I request verification and suggestions on the proof and its exposition. Note: Other proofs exists. This question is to verify or critique this proof.
By the Fundamental Theorem of Algebra, since $a$ is a root of the polynomial $f(x) - f(a)$, there exists a polynomial $p$ such that $$f(x) - f(a) = p(x)(x-a).$$
Let $q(x) = p(x) - f'(a)$. Since $c(x) = q(x)(x-a)$, it suffices to show $q(a) = 0$.
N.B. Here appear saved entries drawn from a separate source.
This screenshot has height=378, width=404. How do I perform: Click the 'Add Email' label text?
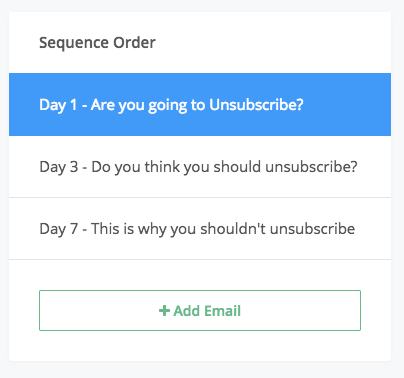[207, 311]
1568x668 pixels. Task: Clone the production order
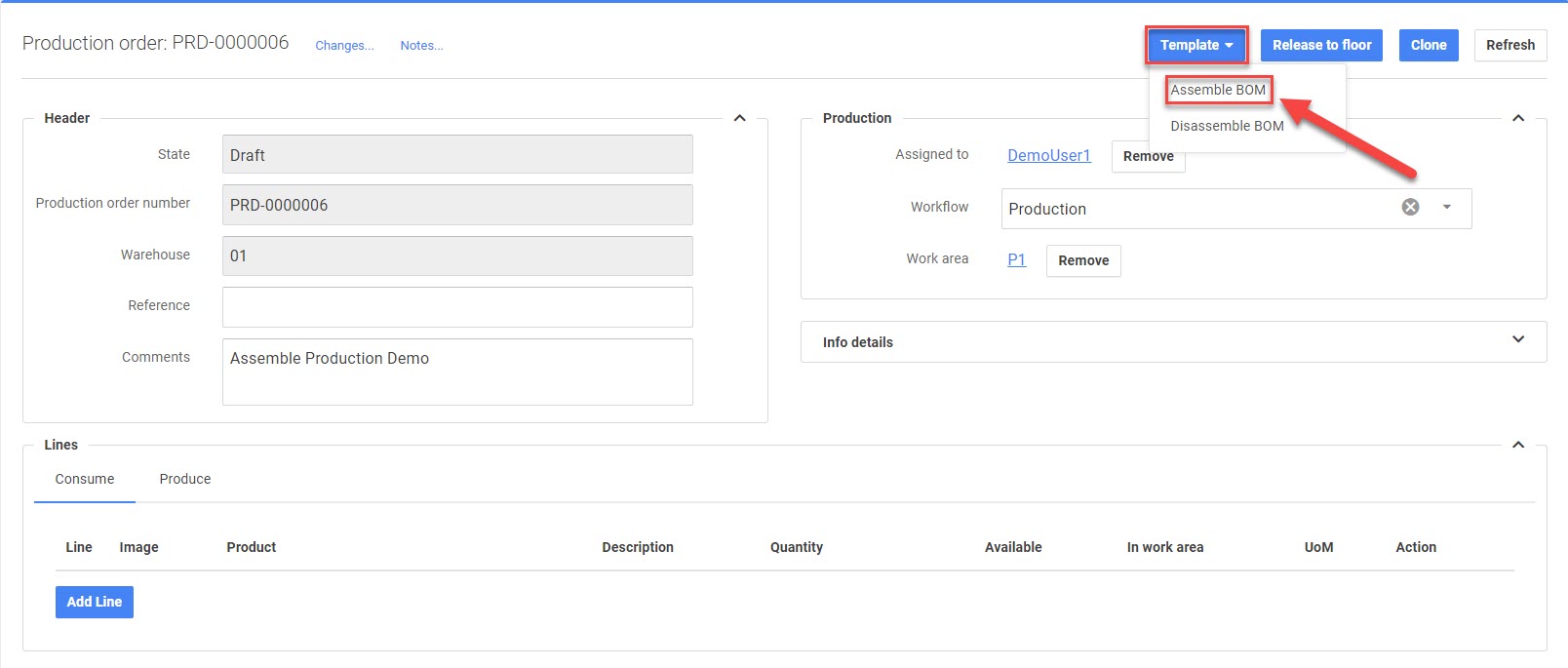[x=1428, y=45]
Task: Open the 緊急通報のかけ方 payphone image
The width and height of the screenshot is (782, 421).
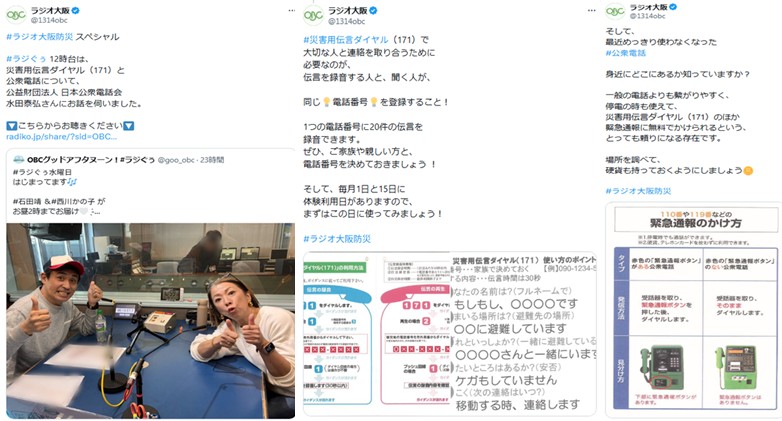Action: tap(694, 310)
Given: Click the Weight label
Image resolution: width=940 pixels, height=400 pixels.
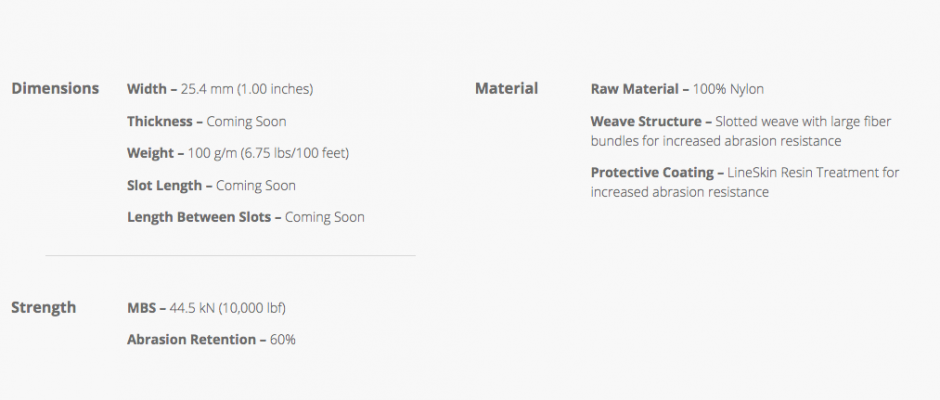Looking at the screenshot, I should click(150, 153).
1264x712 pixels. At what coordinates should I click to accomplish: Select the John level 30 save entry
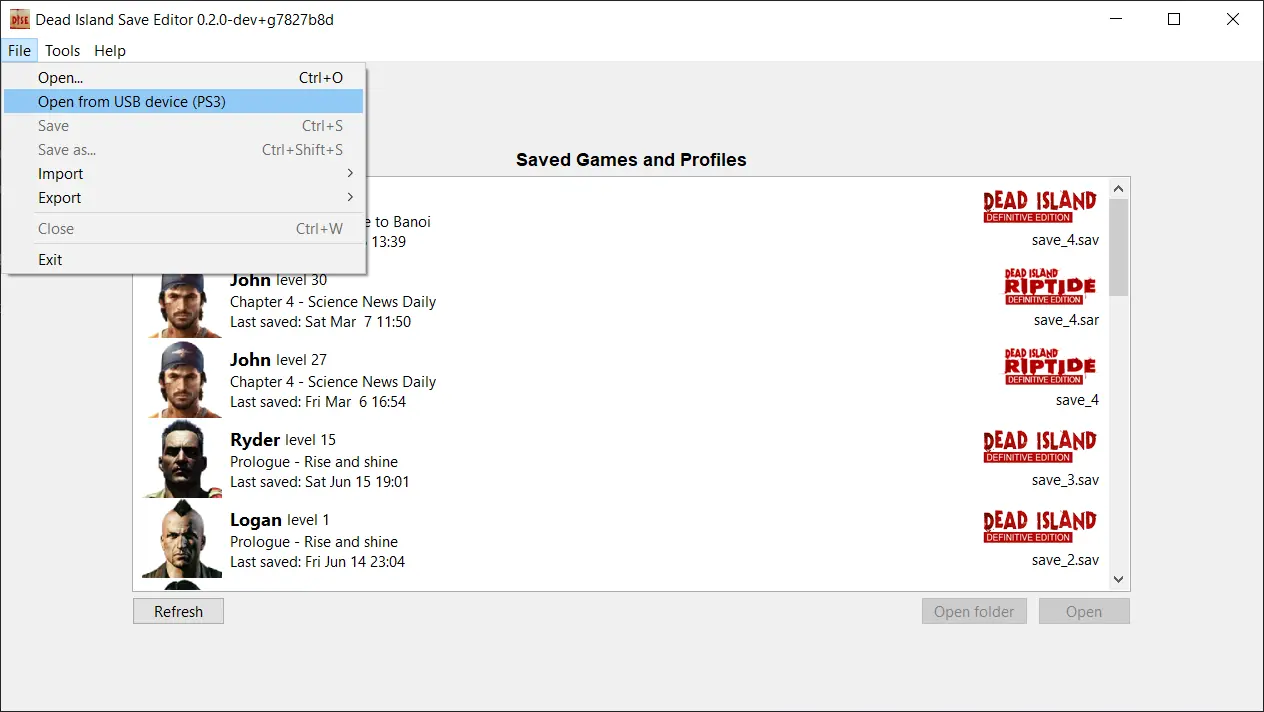pyautogui.click(x=600, y=300)
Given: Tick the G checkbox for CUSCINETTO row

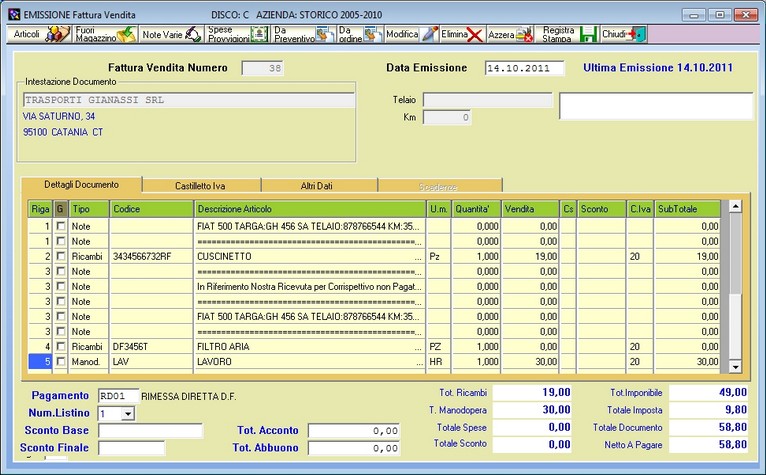Looking at the screenshot, I should 61,257.
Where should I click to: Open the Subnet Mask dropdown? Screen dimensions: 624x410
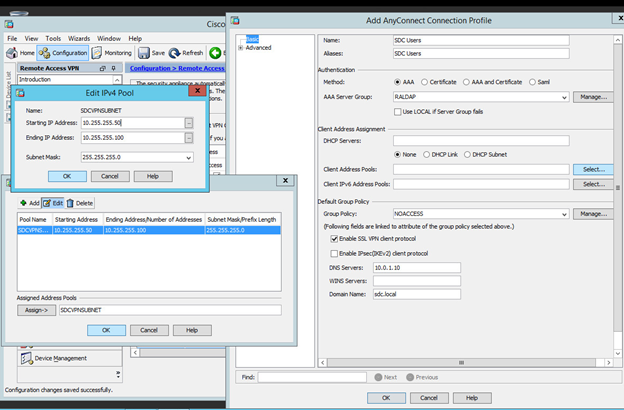click(x=188, y=157)
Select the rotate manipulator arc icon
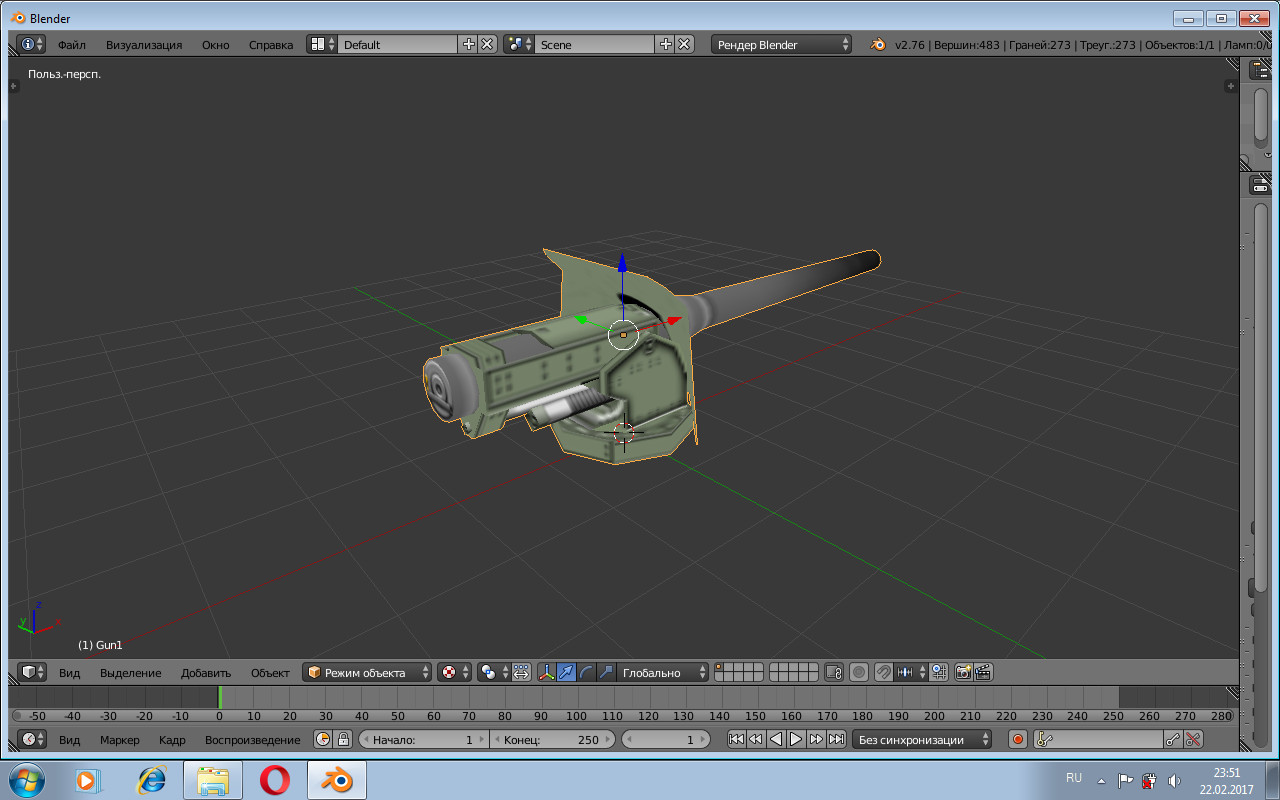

For $x \neq a$, $q(x) = \frac {c(x)}{x-a}$, and since $q$ is continuous, $$\begin{align*} q(a) &= \lim_{x \to a} \frac {c(x)}{x-a} \\ &= \lim_{x \to a} \frac {f(x) - f(a) -f'(a)(x-a)}{x-a} \\ &= f'(a) - f'(a) \\ = 0. \end{align*}$$ completing the proof.